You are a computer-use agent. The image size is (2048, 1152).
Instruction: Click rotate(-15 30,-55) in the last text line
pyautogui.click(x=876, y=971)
* * *
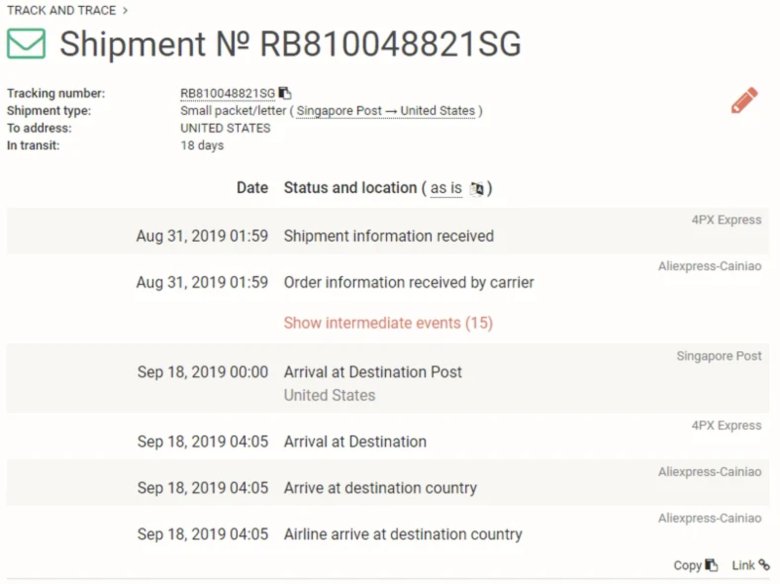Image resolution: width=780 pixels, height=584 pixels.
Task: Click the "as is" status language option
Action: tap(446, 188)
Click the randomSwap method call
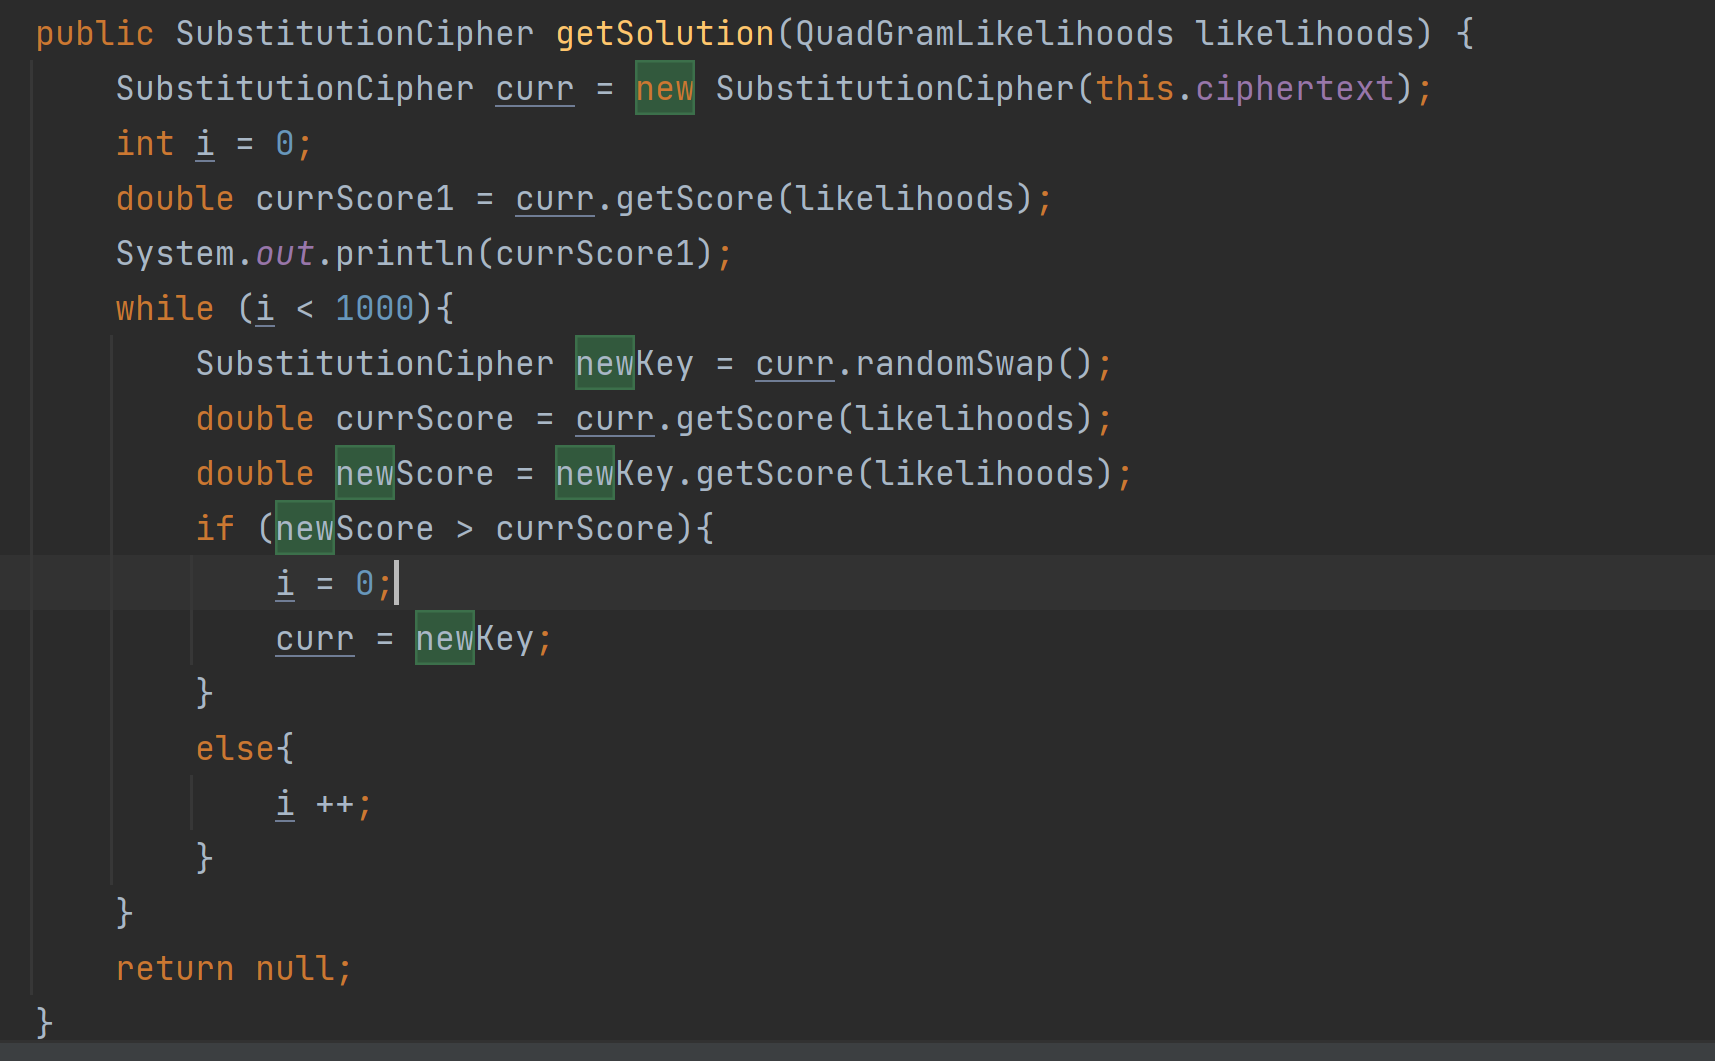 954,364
* * *
What is expected: Format the data above as a Markdown table with the columns Row and Text, from the line with "You are a computer-use" up to and including the line with "pyautogui.click(x=876, y=971)". Put a row number and the line in each row, and leave out blank lines.

Full solution:
| Row | Text |
|---|---|
| 1 | You are a computer-use agent. The image size is (2048, 1152). |
| 2 | Instruction: Click rotate(-15 30,-55) in the last text line |
| 3 | pyautogui.click(x=876, y=971) |